▸ WORK TO BE COMPLETED
Return exactly the lines of the entries that start at the line containing "Given: Switch to the Assistant view tab" and continue to the last line. Omit the pictures.

(Stored data)
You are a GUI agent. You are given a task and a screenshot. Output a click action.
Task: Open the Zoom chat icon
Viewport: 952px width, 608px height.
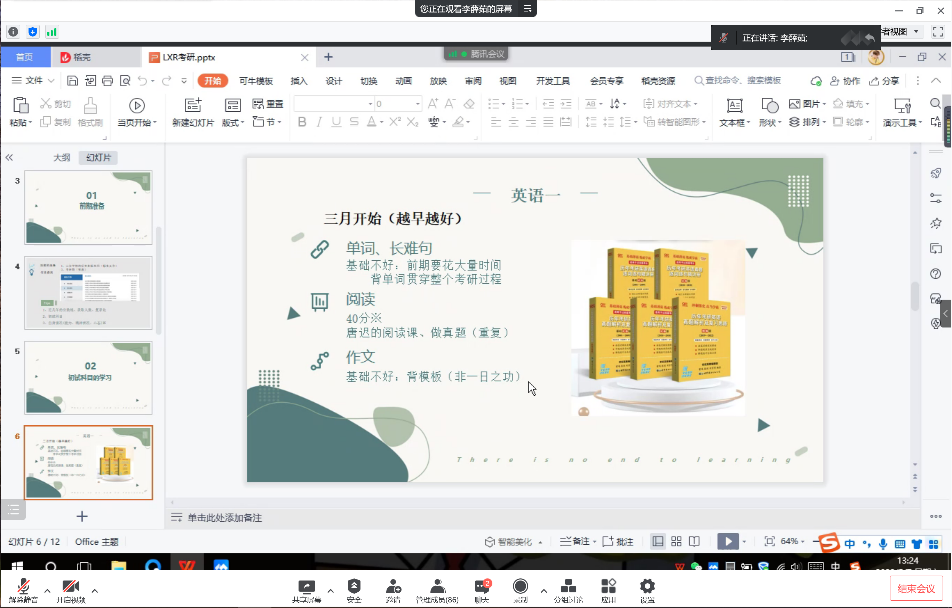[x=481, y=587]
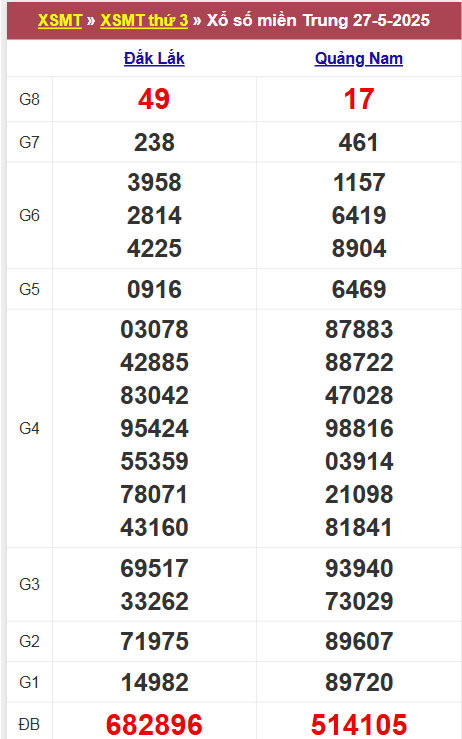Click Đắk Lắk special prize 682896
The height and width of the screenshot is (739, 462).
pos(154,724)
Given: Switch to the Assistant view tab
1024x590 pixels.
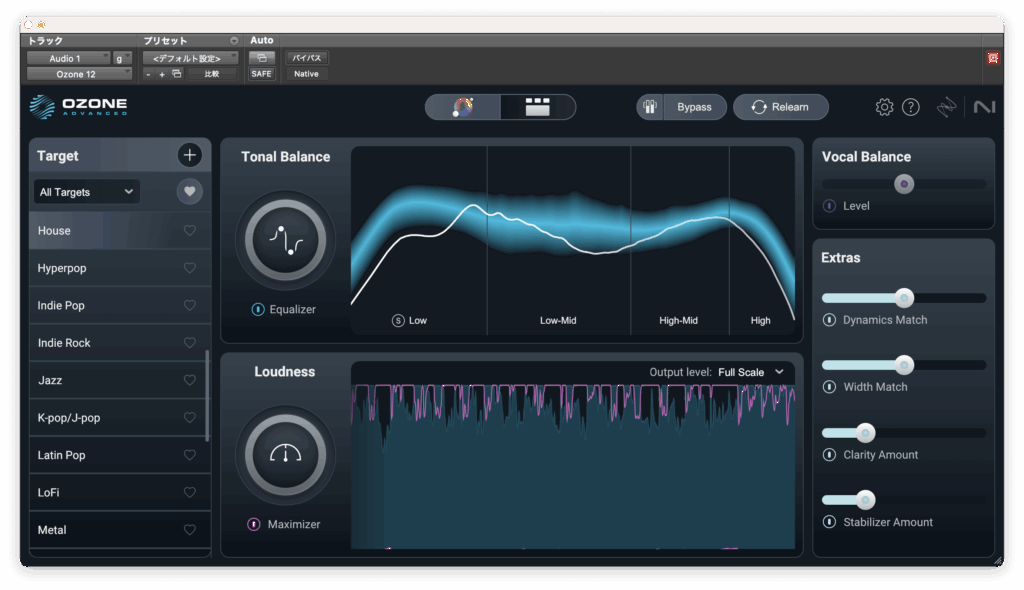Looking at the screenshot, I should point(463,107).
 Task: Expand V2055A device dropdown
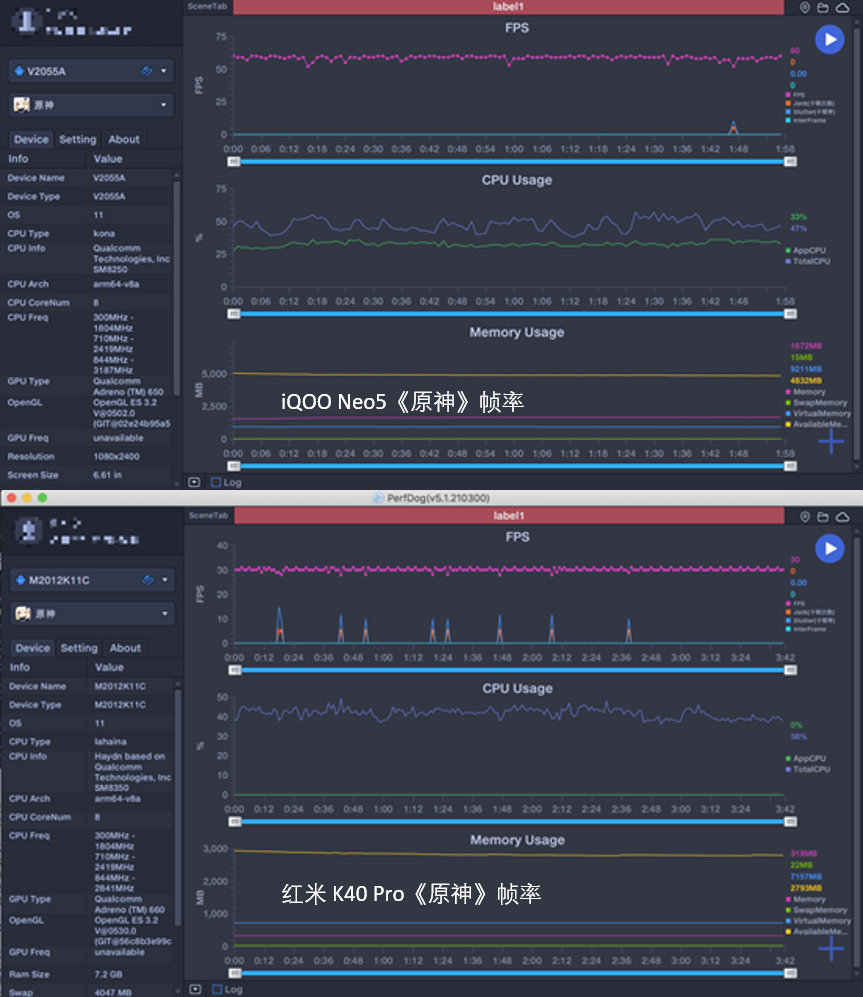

▸ SOLUTION TO THE EXERCISE
Given: Switch to the Assistant view tab
1024x590 pixels.
Looking at the screenshot, I should point(463,107).
 Task: Expand V2055A device dropdown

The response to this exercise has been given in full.